Skip to content

Architecture

Michal Kleczek edited this page Oct 21, 2024 · 2 revisions

Introduction

Alternatives for scaling PostgreSQL

Vertical

The easiest scaling technique is to add more resources (CPU/Memory/IO bandwidth) to a server hosting PostgreSQL database.

Read replicas

For HA PostgreSQL installations making use of streaming replication it is possible to direct read only queries to read replicas.

Sharding with Citus

Citus is the most popular PostgreSQL solution implementing sharding.

What is a shard?

A shard is an ordinary table that is a leaf in a partitioning hierarchy:

block-beta
  columns 2
  my_data("my_data is a partitioned table"):2
    my_data_0("my_data_0 is a partition")
    my_data_1("my_data_1 is a partition")
    block:part20
      my_data_0_0[("my_data_0_0")]
      my_data_0_1[("my_data_0_1")]
      my_data_0_2[("my_data_0_2")]
      my_data_0_3[("my_data_0_3")]
    end
    block:part21
      my_data_1_0[("my_data_1_0")]
      my_data_1_1[("my_data_1_1")]
      my_data_1_2[("my_data_1_2")]
      my_data_1_3[("my_data_1_3")]
    end

  classDef front fill:#696,stroke:#333;

  class my_data_0_0,my_data_0_1,my_data_0_2,my_data_0_3,my_data_1_0,my_data_1_1,my_data_1_2,my_data_1_3 front
Loading

Green cylinders on the above diagram are shards.

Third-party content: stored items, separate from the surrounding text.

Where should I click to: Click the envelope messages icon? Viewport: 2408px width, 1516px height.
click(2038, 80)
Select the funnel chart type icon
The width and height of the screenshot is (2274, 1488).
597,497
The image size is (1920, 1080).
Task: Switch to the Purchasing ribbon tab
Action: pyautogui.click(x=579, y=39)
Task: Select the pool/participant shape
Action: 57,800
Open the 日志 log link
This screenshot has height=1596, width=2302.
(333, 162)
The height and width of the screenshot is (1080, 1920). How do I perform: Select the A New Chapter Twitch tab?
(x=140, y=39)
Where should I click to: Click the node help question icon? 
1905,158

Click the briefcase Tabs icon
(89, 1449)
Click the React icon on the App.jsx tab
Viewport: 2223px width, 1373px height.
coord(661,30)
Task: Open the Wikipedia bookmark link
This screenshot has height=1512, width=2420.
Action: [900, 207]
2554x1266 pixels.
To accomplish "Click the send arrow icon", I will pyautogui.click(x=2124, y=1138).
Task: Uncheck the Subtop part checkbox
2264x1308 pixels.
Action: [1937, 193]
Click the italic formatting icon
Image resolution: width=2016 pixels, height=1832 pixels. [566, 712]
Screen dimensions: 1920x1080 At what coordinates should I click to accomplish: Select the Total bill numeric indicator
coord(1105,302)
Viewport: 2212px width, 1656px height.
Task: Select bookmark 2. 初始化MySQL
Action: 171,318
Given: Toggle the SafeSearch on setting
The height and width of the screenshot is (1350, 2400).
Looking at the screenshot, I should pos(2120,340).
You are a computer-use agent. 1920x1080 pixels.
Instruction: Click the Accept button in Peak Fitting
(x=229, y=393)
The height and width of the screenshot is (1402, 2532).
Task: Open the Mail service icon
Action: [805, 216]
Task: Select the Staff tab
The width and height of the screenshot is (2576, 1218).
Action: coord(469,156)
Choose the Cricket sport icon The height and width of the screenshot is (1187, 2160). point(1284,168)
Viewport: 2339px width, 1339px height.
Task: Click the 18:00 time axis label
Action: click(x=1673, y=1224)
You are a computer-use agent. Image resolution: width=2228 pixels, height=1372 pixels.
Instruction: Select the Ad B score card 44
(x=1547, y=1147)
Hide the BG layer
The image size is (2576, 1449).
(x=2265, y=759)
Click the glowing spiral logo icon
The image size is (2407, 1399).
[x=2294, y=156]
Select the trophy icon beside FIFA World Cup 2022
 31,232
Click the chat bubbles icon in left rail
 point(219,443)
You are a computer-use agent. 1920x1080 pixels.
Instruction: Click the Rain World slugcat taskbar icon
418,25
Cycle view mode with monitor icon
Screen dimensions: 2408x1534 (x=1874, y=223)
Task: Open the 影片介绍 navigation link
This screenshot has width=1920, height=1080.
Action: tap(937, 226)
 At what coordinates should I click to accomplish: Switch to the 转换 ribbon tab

How shards are distributed among replicas?

Each replica maintains a copy of a subset of all shards configured for replication. Replicas maintain foreign tables for shards that are not maintained locally and hosted on other replicas. These foreign tables point to regular tables on replicas hosting corresponding shards.

block-beta
  columns 2
  my_data("my_data is a partitioned table"):2
  my_data_0("my_data_0 is a partition")
  my_data_1("my_data_1 is a partition")
  block:part20
    my_data_0_0[("my_data_0_0")]
    my_data_0_1[("my_data_0_1")]
    my_data_0_2[("my_data_0_2")]
    my_data_0_3[("my_data_0_3")]
  end
  block:part21
    my_data_1_0[("my_data_1_0")]
    my_data_1_1[("my_data_1_1")]
    my_data_1_2[("my_data_1_2")]
    my_data_1_3[("my_data_1_3")]
  end
  space:2
  block:r2part20
    r2my_data_0_0[("my_data_0_0")]
    r2my_data_0_1[("my_data_0_1")]
    r2my_data_0_2[("my_data_0_2")]
    r2my_data_0_3[("my_data_0_3")]
  end
  block:r2part21
    r2my_data_1_0[("my_data_1_0")]
    r2my_data_1_1[("my_data_1_1")]
    r2my_data_1_2[("my_data_1_2")]
    r2my_data_1_3[("my_data_1_3")]
  end
  r2my_data_0("my_data_0 is a partition")
  r2my_data_1("my_data_1 is a partition")
  r2my_data("my_data is a partitioned table"):2

  r2my_data_0_0-->my_data_0_0
  my_data_0_1-->r2my_data_0_1
  r2my_data_0_2-->my_data_0_2
  my_data_0_3-->r2my_data_0_3
  r2my_data_1_0-->my_data_1_0
  my_data_1_1-->r2my_data_1_1
  r2my_data_1_2-->my_data_1_2
  my_data_1_3-->r2my_data_1_3

  classDef local fill:#696,stroke:#333;
  classDef remote fill:#969,stroke:#333;

  class my_data_0_0,r2my_data_0_1,my_data_0_2,r2my_data_0_3,my_data_1_0,r2my_data_1_1,my_data_1_2,r2my_data_1_3 local
  class r2my_data_0_0,my_data_0_1,r2my_data_0_2,my_data_0_3,r2my_data_1_0,my_data_1_1,r2my_data_1_2,my_data_1_3 remote
Loading

Shard to replica assignment

Assignment of shards to replicas is done using a variant of Weighted Randezvous Hashing algorithm that takes into account placement of replicas in different data centres (availability zones). For each sharding key calculated for each shard (see below) the following algorithm is performed:

  • For each pair (replica identifier, sharding key) a score is computed using WRH algorithm
  • Replicas are grouped according to their availability zone
  • Each group of replicas is sorted by score descending
  • Replicas are sorted using their position in their availability zones. Top N of replicas is selected to host the given shard, where N is the required number of shard copies to implement high availability and load balancing.

The algorithm ensures that each shard has a copy in each availability zone (as long as required number of copies is greater than or equal the number of availability zones).